* [What you need to do]
Reproduce the records below in full and exactly, without their images.

Saved entries
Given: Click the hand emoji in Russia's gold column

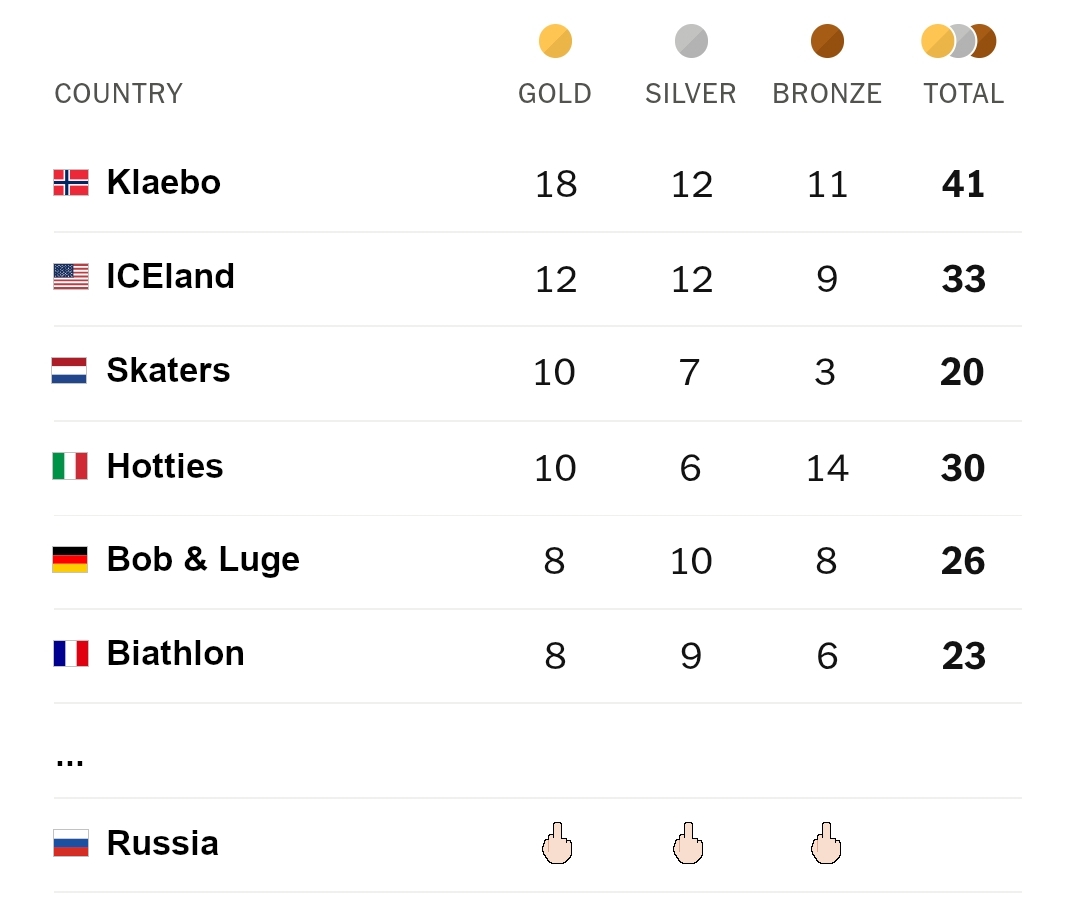Looking at the screenshot, I should pos(556,844).
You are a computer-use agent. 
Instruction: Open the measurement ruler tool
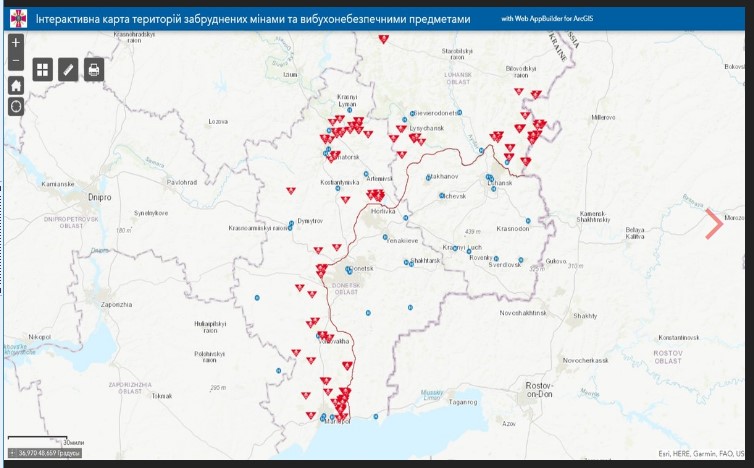pyautogui.click(x=68, y=69)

* [Solution for this exercise]
Given: Click the hand emoji in Russia's gold column

Looking at the screenshot, I should pos(556,844).
You are a computer-use agent. 
Instruction: Open the measurement ruler tool
pyautogui.click(x=68, y=69)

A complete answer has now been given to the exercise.